Without comment on the merits or legal bearings of this controversy as they shall appear when the facts are established, we are of opinion that the demurrer of defendant was properly overruled.
The mental suffering for which plaintiff demands compensation is not set forth as a separate cause of action at all, but is stated and claimed as damages incident to a cause of action for a wrongful failure on the part of defendant company to deliver the whiskey. This being true, it is not open to defendant by demurrer to eliminate the element of damage from plaintiff’s demand; and such a demurrer, therefore, was properly overruled.

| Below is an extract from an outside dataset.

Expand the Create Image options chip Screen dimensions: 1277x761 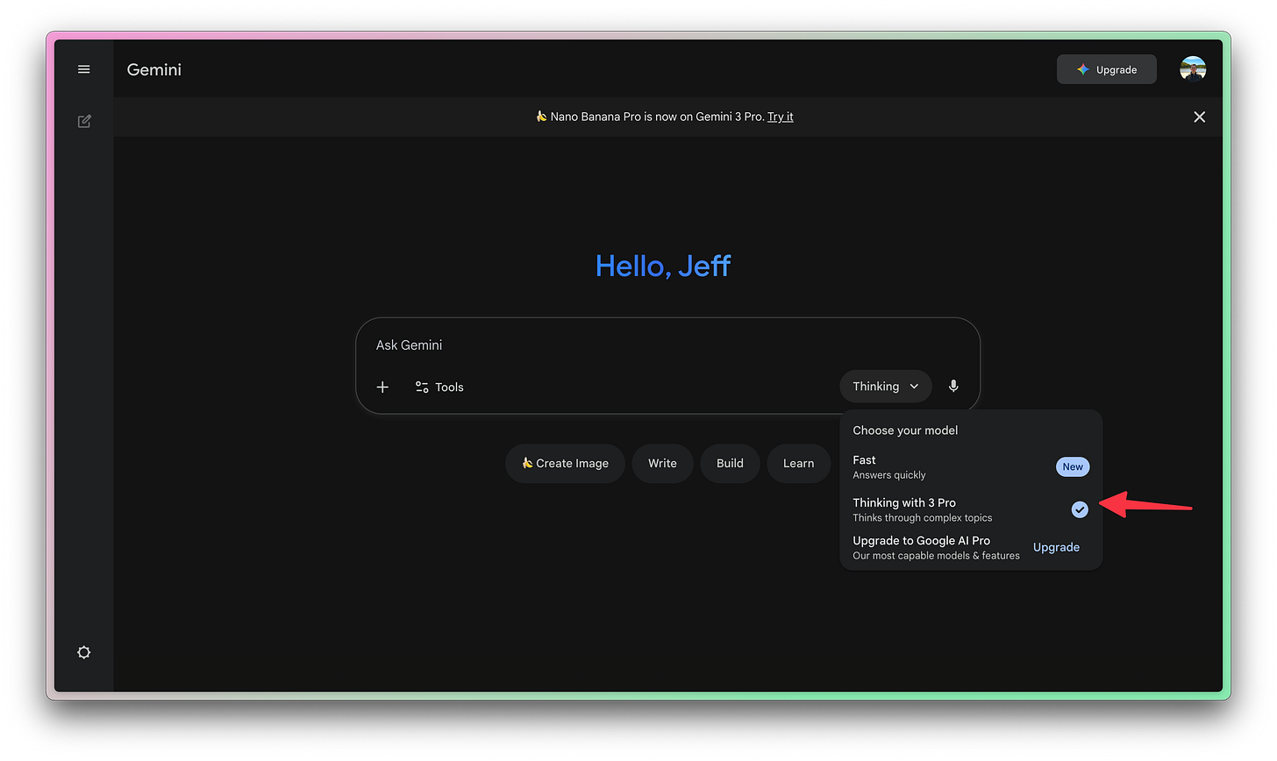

The case is controlled by the decision in Hall v. Telegraph Co., 139 N. C., 369-373. In that opinion, on facts very similar to those appearing in the present appeal, the Court said: “Here is a plain and concise statement of a cause of action for breach of contract, in the negligent failure of the defendant company to deliver a telegram. It would seem that the character and urgency of the message were such as to notify the defendant that unless a satisfactory answer was received in regular course of transmission the plaintiff would go to Fayetteville, which in fact he did, according to the allegations of the complaint. If this be the correct and reasonable interpretation of the message, the cost of the trip to Fayetteville would be an element of damage. There is an *392additional allegation, addressed to tbe question of mental anguish. This is not stated as a separate cause of action at all, but only as a further element of damage. Its consideration may or may not arise on the further hearing, and in any event the demurrer which seeks to eliminate this feature of the plaintiff’s demand at the present stage of his case is .irregular and defective. Giving such defect its technical term, we should say the demurrer is too broad. It goes to the entire complaint, and this, as we have seen, contains a good cause of action well pleaded, and, if the facts can be proved as alleged, the plaintiff can recover some damage.” See, also, State v. Young, 65 N. C., 579; Cowand v. Meyers, 99 N. C., 198.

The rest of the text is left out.